Caridade embutida

JOSÉ CARLOS FINEIS – Um homem muito pobre, inclusive de informações, bateu numa casa bonita já preparado para receber cara feia, mas tinha fome e precisava de algo para comer. A empregada o atendeu e pediu que esperasse. Minutos depois, surgiu com uma sacola de supermercado cheia de salsichas bem vermelhas. Verteram lágrimas dos olhos do homem, e o habitual “Deus lhe pague” ficou entalado com o nó que se formou na garganta.

Naquela noite, quando se preparava para assar as salsichas numa fogueira ao lado da ponte, na margem do rio, notou contrariado que outros sem-teto se aproximavam. “Pronto. Ferrou. Lá vêm eles pra comer todas as minhas salsichas”, pensou. Mas ficou surpreso e feliz ao ver que os outros também traziam sacolas cheias de salsichas, linguiças e muitos quilos de alcatra, picanha, maminha e contra-filé em embalagens fechadas.

O churrasco durou a noite toda. Os sem-teto riram e cantaram. Encheram as barrigas como há muito não enchiam, e beberam uma pinguinha também, pois ninguém é de ferro. Já quase ao amanhecer, emocionados com a repentina generosidade dos moradores daquele lugar, comentaram que algo extraordinariamente bom devia ter acontecido.

Talvez o presidente da República tivesse dado um aumento de salário para todos os trabalhadores. Ou quem sabe a inflação tivesse caído tanto que os alimentos ficaram extremamente baratos, a ponto de as pessoas compartilharem algo melhor do que pão dormido e restos de comida velha.

Falou-se até que o papa Francisco, com o poder que a Igreja lhe concedeu, poderia ter decretado uma nova data para a comemoração do Natal, entre o Carnaval e a Páscoa. E, já que tudo parecia possível, concluíram que a bondade finalmente poderia ter deixado de ser apenas uma palavra no dicionário, para se materializar em doações e atitudes.

“Acho que é o começo de uma nova era”, arriscou o mais filosófico de todos, um ex-professor que há anos desistira de dar aulas como temporário, para viver nas ruas. “Os homens finalmente estão praticando o que Jesus ensinou.
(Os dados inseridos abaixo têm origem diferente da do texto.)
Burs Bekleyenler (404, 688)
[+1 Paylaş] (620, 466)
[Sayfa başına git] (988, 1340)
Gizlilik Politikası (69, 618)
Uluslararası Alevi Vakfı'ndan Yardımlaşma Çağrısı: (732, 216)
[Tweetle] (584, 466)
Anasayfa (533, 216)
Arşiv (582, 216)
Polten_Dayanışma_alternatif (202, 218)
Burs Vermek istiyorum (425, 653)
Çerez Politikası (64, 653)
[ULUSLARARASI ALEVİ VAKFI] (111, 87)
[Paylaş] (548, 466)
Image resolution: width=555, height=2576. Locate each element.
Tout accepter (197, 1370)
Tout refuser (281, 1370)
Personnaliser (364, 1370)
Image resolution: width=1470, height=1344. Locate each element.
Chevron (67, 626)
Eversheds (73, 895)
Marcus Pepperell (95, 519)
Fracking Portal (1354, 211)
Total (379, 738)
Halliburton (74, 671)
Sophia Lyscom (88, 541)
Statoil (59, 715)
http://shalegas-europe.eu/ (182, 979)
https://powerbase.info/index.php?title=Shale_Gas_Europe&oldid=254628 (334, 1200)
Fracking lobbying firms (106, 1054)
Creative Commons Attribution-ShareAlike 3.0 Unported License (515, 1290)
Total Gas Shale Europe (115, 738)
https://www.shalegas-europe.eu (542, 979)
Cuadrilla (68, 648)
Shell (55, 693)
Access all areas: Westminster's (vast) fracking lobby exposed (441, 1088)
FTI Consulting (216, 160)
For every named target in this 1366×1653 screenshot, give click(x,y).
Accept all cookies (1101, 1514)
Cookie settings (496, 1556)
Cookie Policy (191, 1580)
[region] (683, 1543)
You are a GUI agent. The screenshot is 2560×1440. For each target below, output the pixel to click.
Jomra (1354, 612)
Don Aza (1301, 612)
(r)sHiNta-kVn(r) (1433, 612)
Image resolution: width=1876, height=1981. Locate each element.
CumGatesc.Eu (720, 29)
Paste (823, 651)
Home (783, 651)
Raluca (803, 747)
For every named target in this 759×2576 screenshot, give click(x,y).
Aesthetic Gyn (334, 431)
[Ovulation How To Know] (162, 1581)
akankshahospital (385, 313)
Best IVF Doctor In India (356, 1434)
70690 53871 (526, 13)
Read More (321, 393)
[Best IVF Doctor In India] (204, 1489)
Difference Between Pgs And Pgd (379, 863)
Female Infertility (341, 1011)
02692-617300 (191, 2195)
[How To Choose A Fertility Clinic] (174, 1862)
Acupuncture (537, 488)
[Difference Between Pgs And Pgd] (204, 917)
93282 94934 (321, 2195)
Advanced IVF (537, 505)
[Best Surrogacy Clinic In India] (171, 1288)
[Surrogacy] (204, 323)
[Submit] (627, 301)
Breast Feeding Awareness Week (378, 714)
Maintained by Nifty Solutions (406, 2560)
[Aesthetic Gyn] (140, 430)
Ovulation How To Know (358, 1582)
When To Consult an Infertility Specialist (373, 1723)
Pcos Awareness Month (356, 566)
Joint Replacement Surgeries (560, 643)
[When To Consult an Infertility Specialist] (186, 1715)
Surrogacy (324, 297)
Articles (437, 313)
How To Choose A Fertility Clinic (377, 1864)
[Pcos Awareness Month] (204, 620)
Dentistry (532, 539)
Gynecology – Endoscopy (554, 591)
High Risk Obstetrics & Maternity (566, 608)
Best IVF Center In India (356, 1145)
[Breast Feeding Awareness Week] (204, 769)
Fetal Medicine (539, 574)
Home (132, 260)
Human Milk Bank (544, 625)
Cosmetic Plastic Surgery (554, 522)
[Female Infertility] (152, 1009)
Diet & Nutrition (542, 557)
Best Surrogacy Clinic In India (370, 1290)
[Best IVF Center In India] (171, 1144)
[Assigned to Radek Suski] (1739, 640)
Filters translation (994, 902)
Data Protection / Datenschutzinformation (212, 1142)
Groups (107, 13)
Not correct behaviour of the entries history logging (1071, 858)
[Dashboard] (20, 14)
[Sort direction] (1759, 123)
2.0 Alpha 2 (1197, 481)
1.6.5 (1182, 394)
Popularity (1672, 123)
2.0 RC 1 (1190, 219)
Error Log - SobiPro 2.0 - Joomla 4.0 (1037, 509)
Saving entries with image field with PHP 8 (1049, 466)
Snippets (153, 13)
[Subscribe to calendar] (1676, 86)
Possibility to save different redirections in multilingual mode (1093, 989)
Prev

Começaram a viver a solidariedade, sem preconceitos, e a tratar os próximos (inclusive nós, os sem importância) como se fossem irmãos.”

Já era de manhãzinha quando o vento, varrendo a cidade desde os bairros nobres até a beira do rio, trouxe até eles uma página de jornal, em que se lia sobre o escândalo da carne. “Operação Carne Fraca: substância encontrada em carnes pode causar problemas de saúde”, dizia a manchete.

Só então compreenderam que nada havia mudado. Apenas tinham dado a eles o que seria jogado no lixo. No começo, ficaram tristes. Afinal, não é agradável constatar que se está para a sociedade assim como uma lata está para o lixo. Mas concluíram que teriam comido aquelas salsichas e linguiças sem pensar duas vezes, mesmo que fossem feitas com carne humana ou de rato, pois tinham fome e a fome — essa fome que tortura dia e noite os miseráveis, não a de quem faz dieta ou se atrasa para o almoço — é um dos sofrimentos mais atrozes que um ser humano pode sentir.

Naquele dia, depois de um sono pesado e sem sonhos, saíram novamente pelas ruas a pedir, com a esperança de que a Polícia Federal tivesse encontrado fraudes em outros setores da indústria de alimentos, nas fábricas de refrigerantes, macarrão e chocolate, nas torrefações de café, nas cervejarias, nos alambiques e nas padarias em geral.